As I said, in truth—in truth—I came to some of this music reluctantly, even kicking and screaming, arguing with myself about the aesthetic paradox and poring over Zen and the Art of Motorcycle Maintenance in my very early twenties for guidance and solace, before abandoning the paradox and embracing the aesthetic, so to speak. But it doesn’t matter now, because the vinyl is right there, and it speaks more clearly than memory ever could. It admits no paradoxes; it is uncontradictory, self-identical. And it says otherwise. I have become the image of what people always believed I was—a musical scoundrel—and perhaps what I most wanted to be for them, in whose eyes I needed to complete my identity, rather than what I truly was—what I truly was—which was surely more slippery, much much more slippery—what never exists in such a clear consistent outline as that persona we adopt in others’ eyes, the impressed circle of a record on a paper sleeve—and which is what, for all the emendations and distortions inherent to writing, or rather because of them, these words are here to correct, or perhaps more accurately, to counterbalance, to undermine, to goad …

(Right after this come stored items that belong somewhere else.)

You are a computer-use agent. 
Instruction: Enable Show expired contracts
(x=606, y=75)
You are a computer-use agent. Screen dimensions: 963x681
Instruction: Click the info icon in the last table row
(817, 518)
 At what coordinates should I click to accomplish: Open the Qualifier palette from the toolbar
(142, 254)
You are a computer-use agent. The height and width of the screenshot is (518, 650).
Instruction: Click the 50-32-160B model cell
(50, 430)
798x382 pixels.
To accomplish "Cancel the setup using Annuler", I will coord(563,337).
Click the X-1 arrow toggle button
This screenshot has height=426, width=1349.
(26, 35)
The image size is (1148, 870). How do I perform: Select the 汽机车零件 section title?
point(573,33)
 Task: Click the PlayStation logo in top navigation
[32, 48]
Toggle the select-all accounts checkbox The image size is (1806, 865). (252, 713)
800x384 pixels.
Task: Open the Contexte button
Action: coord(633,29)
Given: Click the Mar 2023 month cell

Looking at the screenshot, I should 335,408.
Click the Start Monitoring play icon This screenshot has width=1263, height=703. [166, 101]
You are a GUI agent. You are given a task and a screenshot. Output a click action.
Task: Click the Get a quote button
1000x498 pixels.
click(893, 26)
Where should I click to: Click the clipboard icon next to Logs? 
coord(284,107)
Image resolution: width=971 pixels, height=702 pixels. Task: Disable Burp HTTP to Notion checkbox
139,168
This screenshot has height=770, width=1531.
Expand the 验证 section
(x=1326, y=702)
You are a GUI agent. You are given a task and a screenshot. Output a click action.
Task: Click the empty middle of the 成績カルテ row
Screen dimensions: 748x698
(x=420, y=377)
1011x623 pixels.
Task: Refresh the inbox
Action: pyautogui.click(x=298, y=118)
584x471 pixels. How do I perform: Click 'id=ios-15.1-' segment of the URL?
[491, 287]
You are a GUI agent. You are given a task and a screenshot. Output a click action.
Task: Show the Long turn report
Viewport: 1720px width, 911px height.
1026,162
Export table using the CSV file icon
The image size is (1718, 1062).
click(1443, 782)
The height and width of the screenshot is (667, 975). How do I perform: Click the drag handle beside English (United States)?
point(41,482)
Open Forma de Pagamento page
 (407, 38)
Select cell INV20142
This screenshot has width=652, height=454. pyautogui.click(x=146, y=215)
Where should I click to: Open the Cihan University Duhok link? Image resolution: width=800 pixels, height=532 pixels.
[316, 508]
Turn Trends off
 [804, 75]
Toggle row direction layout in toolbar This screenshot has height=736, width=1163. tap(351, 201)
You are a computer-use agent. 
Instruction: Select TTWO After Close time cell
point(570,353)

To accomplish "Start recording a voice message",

I’m being a little facetious, of course, a little unfair; I’m having fun with myself at my own expense; the writing begs it of me. And then there is that part of me that imagines I am trying to assemble a collection that is “representative” of the genre, that is in some way “canonical,” that reflects a more “mature” vision … but representative of what, precisely?

All this is why I can never buy new vinyl—those beautifully-packaged, carefully weighed-and-measured re-pressings (mind the pun) of old records, weighing twice as much, “mint,” perfect-sounding (as if there were such a thing as perfect vinyl). I still have the hundred-dollar Pioneer turntable I bought on Route 22 in the mid-eighties. I’ve replaced the needle a few times, sure. But if my records sound a little old, all the better. After all, I’m constructing an illusion of my taste at a particular time; how would new vinyl help? Better to have a bit of scuff and dogeared corners … but not too much! Remember, I taped my records and then put them away, so the ones I bought new are in very good condition. I listen to them more now than I ever did then. And with each spin they become that much more persuasive.

*

Ding-dong! “They’re here? Quick! Hide the Norah Jones! Hide the Macy Gray! Hey, hey! What? Elton John? Elton John! Oh Jesus, for the love of God—hide the fucking Elton John!”